Basiliximab is associated with a lower incidence of De novo donor-specific HLA antibodies in kidney transplant recipients: A single-center experience

Abstract

PurposeInduction immunosuppression has improved the long-term outcomes after kidney transplant. This study explores the association of different induction immunosuppression medications (Basiliximab vs. Alemtuzumab vs. rabbit Antithymocyte Globulin) used at the time of kidney transplant with the development of de novo donor-specific HLA antibodies (DSA) in the first 12 months post-transplant period. MethodsA total of 390 consecutive kidney transplant recipients (KTR), between 2016 and 2018, were included in the analysis. A 104 (26.6%) received Basiliximab, 186 (47.6%) received Alemtuzumab, and 100 (25.6%) received rabbit Antithymocyte Globulin (rATG) for induction. All recipients had a negative flow cytometry crossmatch before transplant.
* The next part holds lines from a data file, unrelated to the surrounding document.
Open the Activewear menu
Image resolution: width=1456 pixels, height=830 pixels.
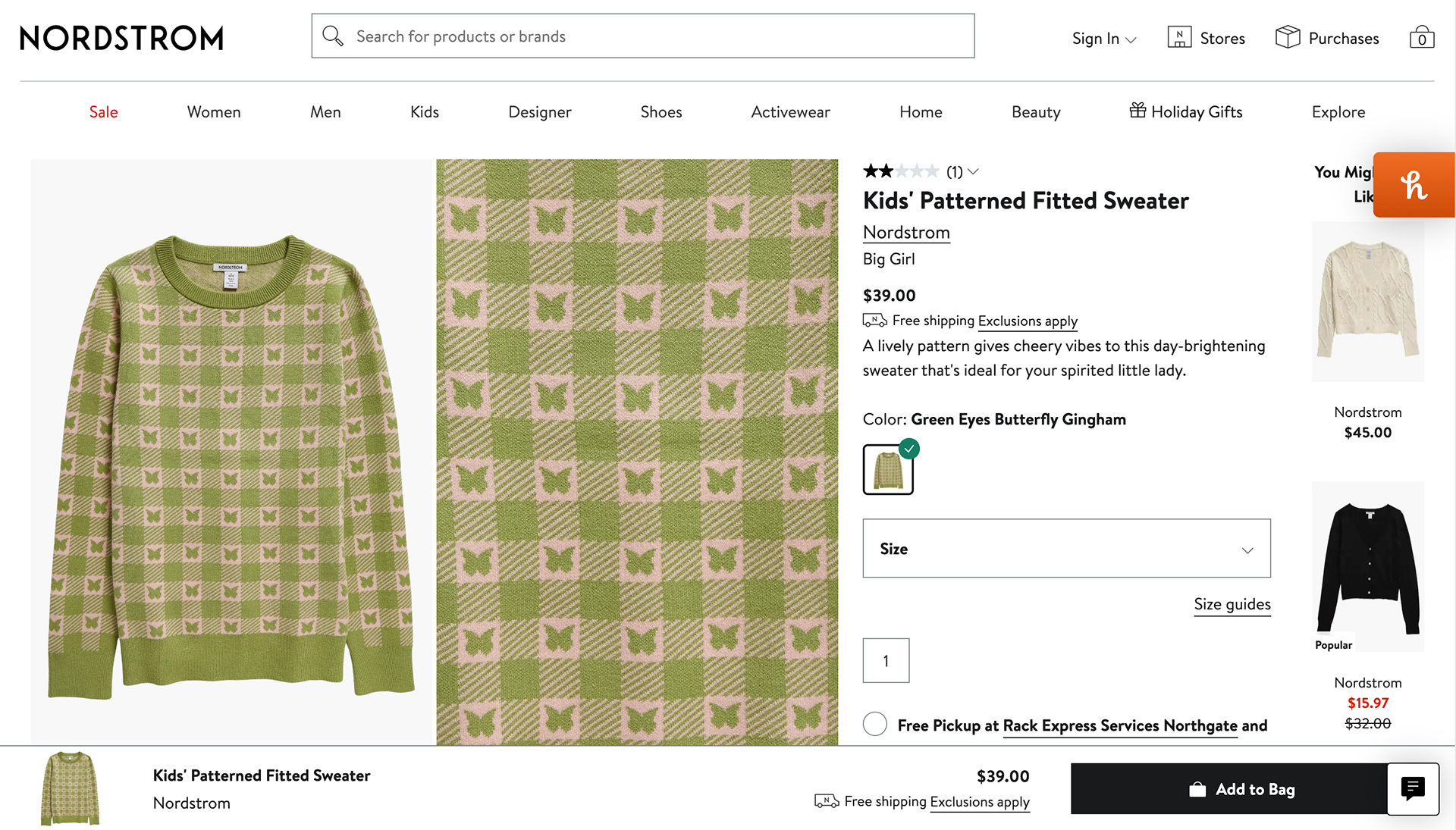point(790,112)
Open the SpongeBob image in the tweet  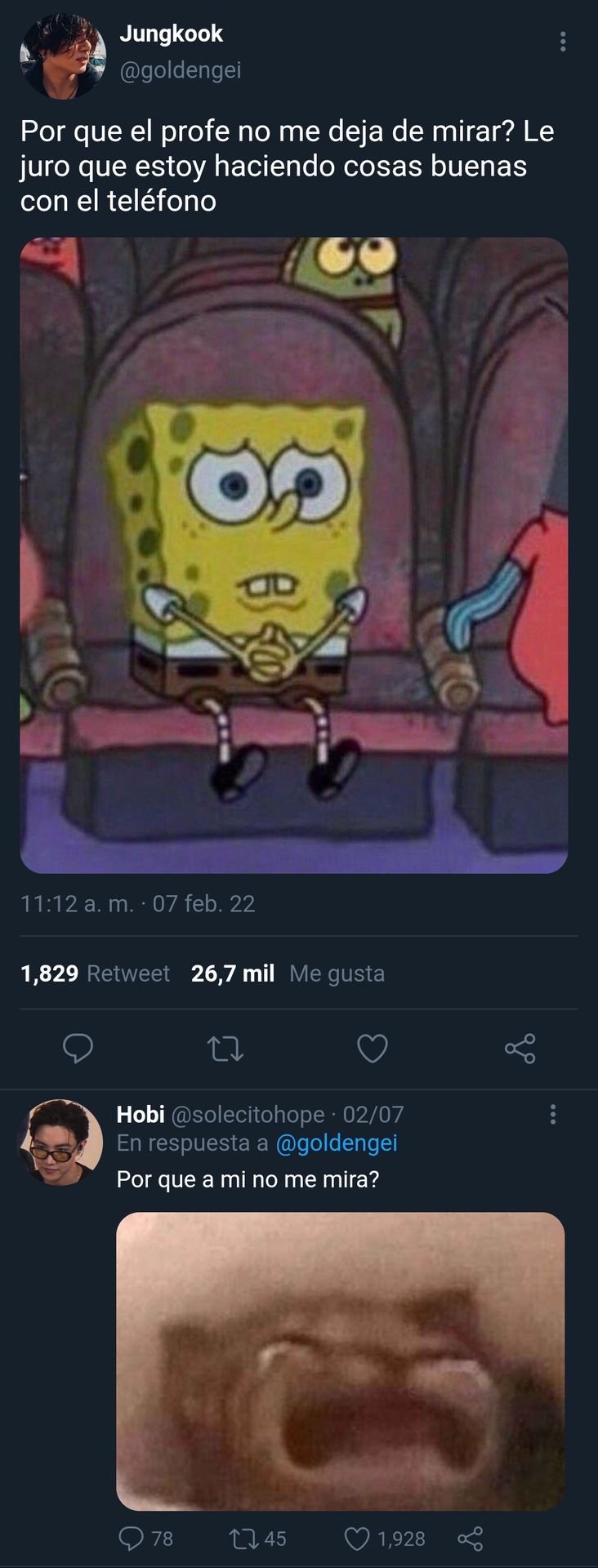point(294,555)
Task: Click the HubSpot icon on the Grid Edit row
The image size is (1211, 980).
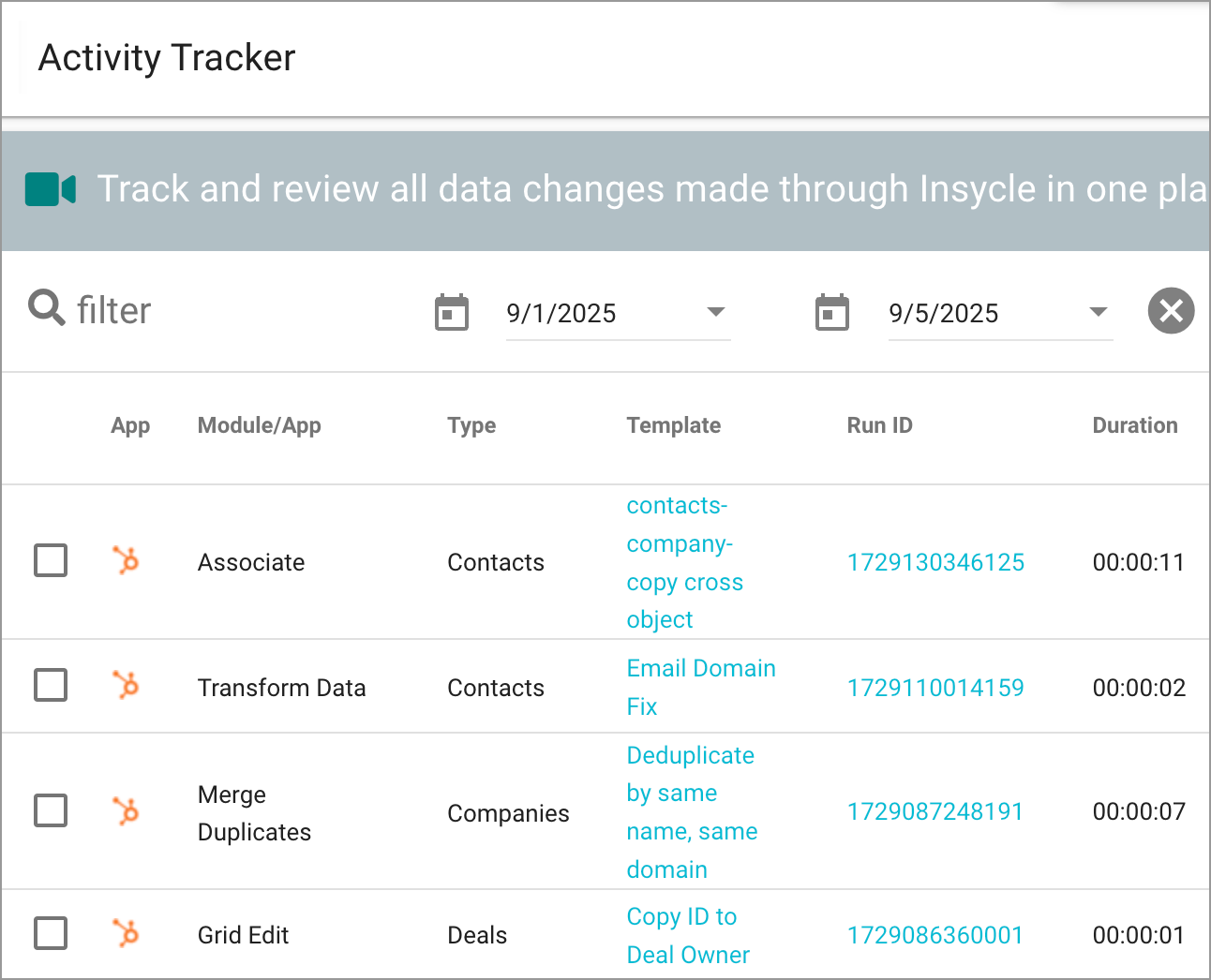Action: coord(126,934)
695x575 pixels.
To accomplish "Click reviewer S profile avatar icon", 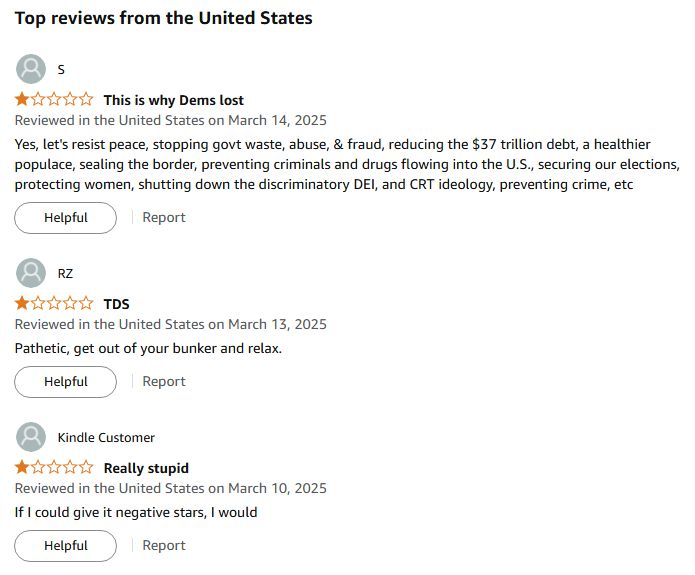I will click(31, 69).
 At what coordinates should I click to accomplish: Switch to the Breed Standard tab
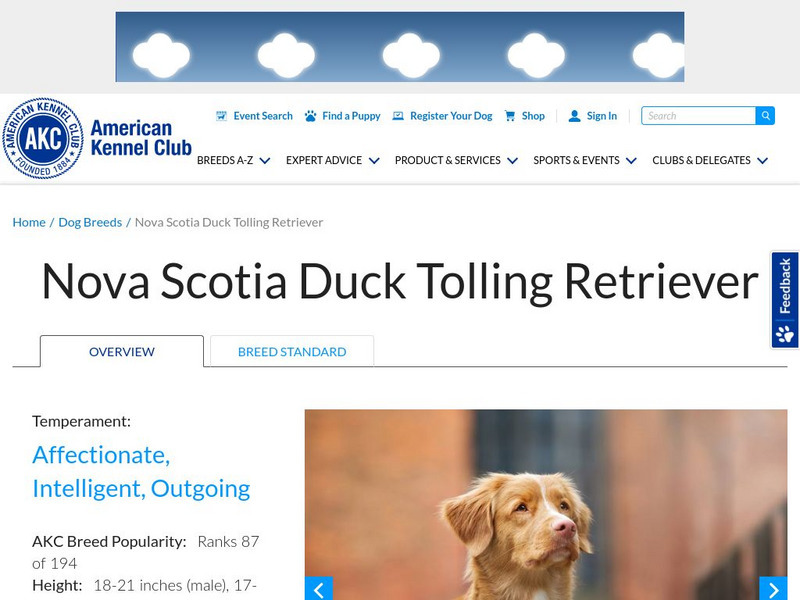point(292,352)
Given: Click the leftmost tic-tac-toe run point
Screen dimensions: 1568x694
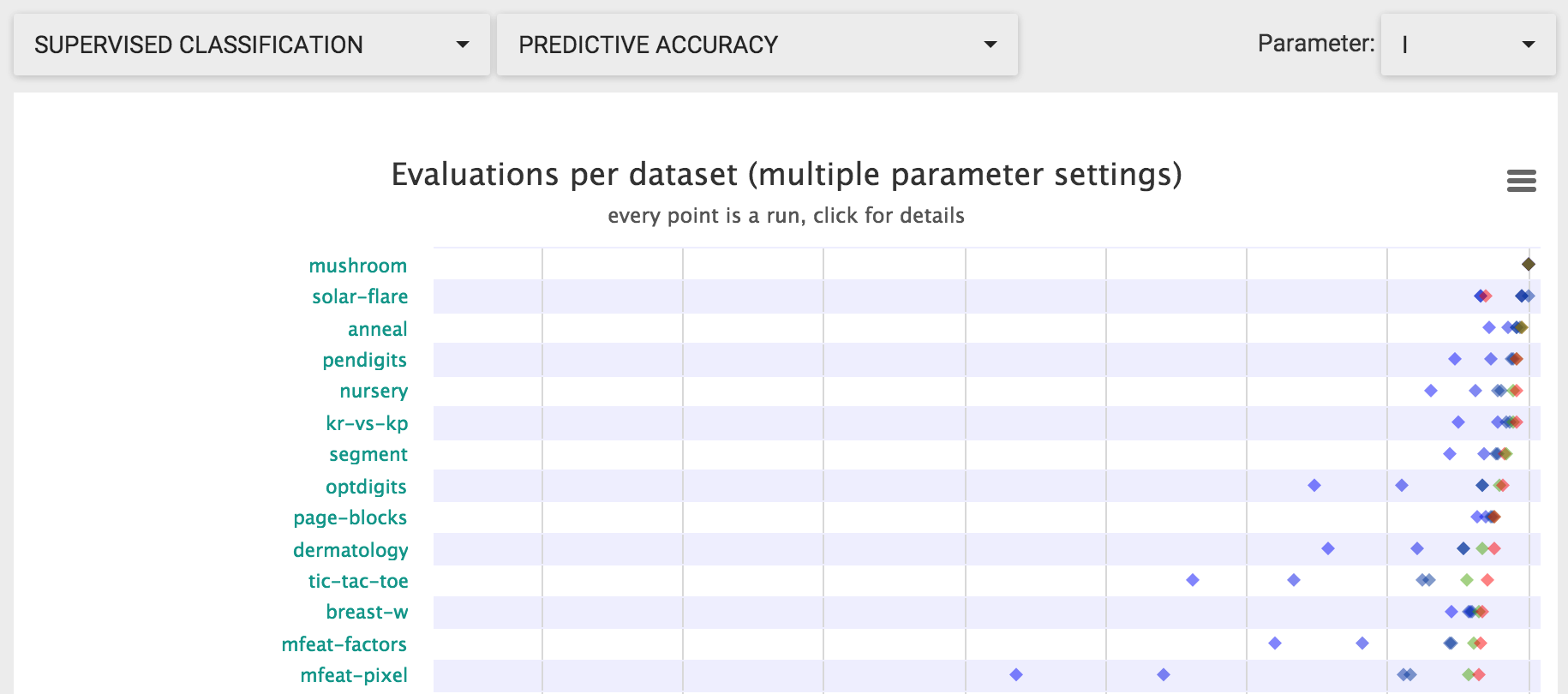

Serum samples at 4- and 12-months post-transplant were assessed for the presence of de novo HLA DSA. kidney allograft function was compared among the three groups with calculated Creatinine Clearance on 24 h urine collection. ResultsDe novo HLA DSA were detected in total of 81 (20.8%) patients within 12 months post-transplant. De novo HLA DSA were detected in 12/104 (11.5%), 43/186 (23.11%), and 26/100 (26%) KTR that received Basiliximab, Alemtuzumab, and rATG respectively (p = 0.006). KTR that received Basiliximab were significantly older, and the last follow-up creatinine clearance was significantly lower at 42 ml/min compared to KTR that received Alemtuzumab or rATG (p = 0.006). ConclusionInduction immunosuppression utilizing Basiliximab is associated with significant reduction in development of de novo DSA within the first 12-months post kidney transplant but had lower creatinine clearance with long-term follow up.